◆ **GOAL**:
Using the 2023 Canadian Championship text below, answer these:
1. Who was the tournament's top goal scorer, and how many goals did he score?
2. Which team became the first non-professional side to advance past a fully professional opponent?
3. Which 2022 runner-up received a bye to the quarter-finals?

>> Begin DOCUMENT PASSAGE

2023 Canadian Championship

Tournament details
- Country: Canada
- Date: April 18 – June 7, 2023
- Teams: 14 (from 5 leagues)

Final positions
- Champions: Vancouver Whitecaps FC (3rd title)
- Runners-up: CF Montréal

Tournament statistics
- Matches played: 13
- Goals scored: 35 (2.69 per match)
- Attendance: 79,875 (6,144 per match)
- Top goal scorer(s): Sunusi Ibrahim (3 goals)

Awards
- George Gross Memorial Trophy: Julian Gressel
- Best young player: Ali Ahmed

= 2023 Canadian Championship =

Soccer tournament featuring professional teams

The 2023 Canadian Championship (Championnat canadien 2023) was the sixteenth edition of the Canadian Championship, the premier men's domestic cup competition in Canadian soccer, and the 22nd competition staged to determine the winner of the Voyageurs Cup. It was a knockout tournament with all eleven professional men's soccer teams in Canada, from Major League Soccer and the Canadian Premier League, competing, along with the champions of the three semi-professional League1 Canada competitions. The tournament marked the first Voyageurs Cup campaign for FC Laval, TSS FC Rovers and Vancouver FC.

This tournament was notable for the TSS FC Rovers' performance, as they made the quarter-finals in their debut appearance by upsetting Valour FC in the first round. In doing so, they became the first non-professional team in the history of the competition to advance past a fully professional opponent.

== Format ==
The winner of the 2022 Canadian Championship, Vancouver Whitecaps FC, and runner-up Toronto FC, both received byes to the quarter-finals. The remaining 12 teams began the competition from the first round in April. Qualification to the Canadian Championship for 2023 was automatic for Canadian teams within Major League Soccer and for all teams within the Canadian Premier League, Canada's tier-one national league. The 2022 champions from the three regional pro-am leagues of League1 Canada (League1 Ontario, PLSQ, and League1 British Columbia) also qualified.

>> End DOCUMENT PASSAGE
>> Begin MATERIAL

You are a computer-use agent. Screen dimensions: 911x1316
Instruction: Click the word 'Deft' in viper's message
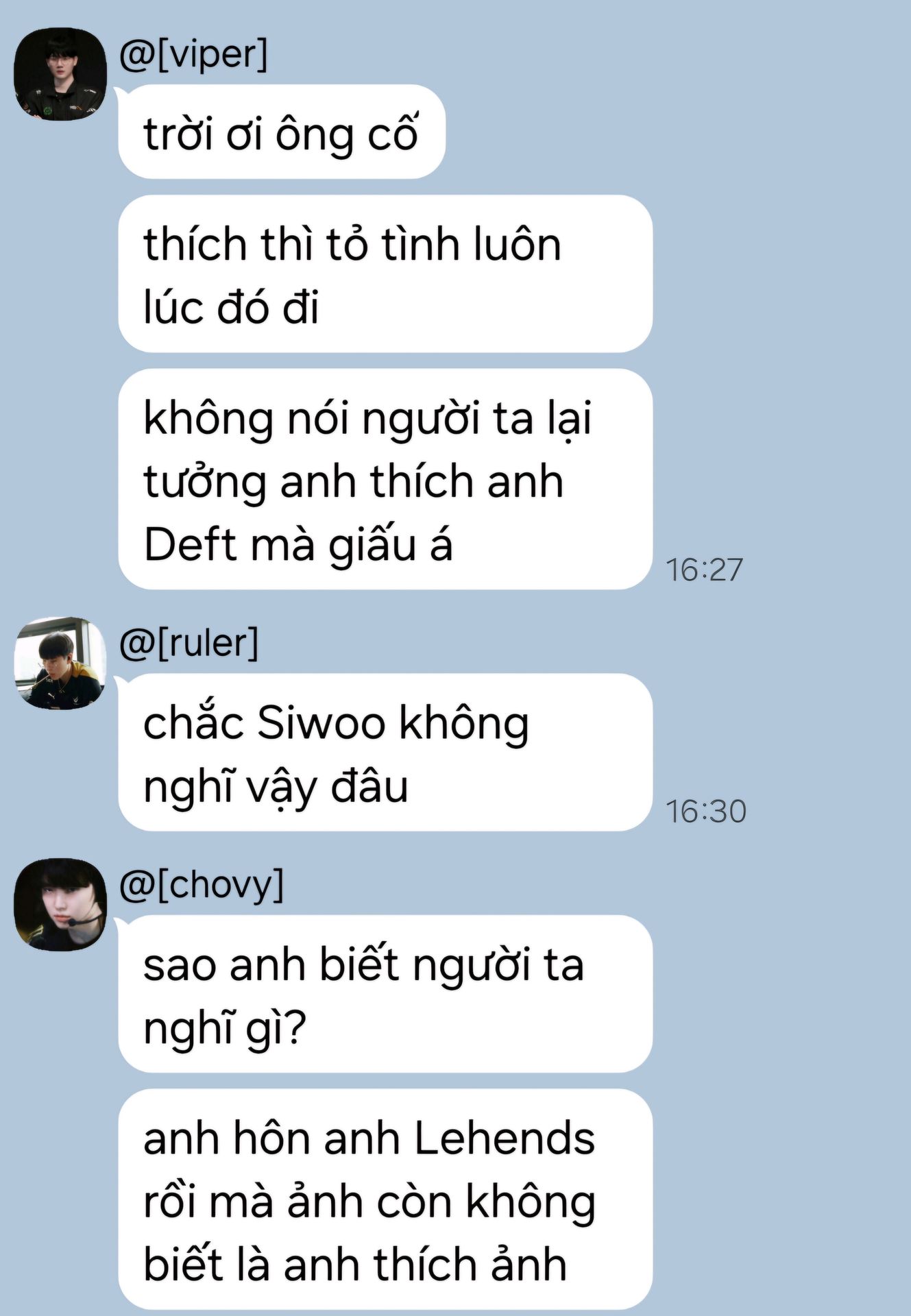(x=190, y=544)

>> End MATERIAL

◆ **FULL ANSWER**:
1. Sunusi Ibrahim, with 3 goals.
2. TSS FC Rovers.
3. Toronto FC.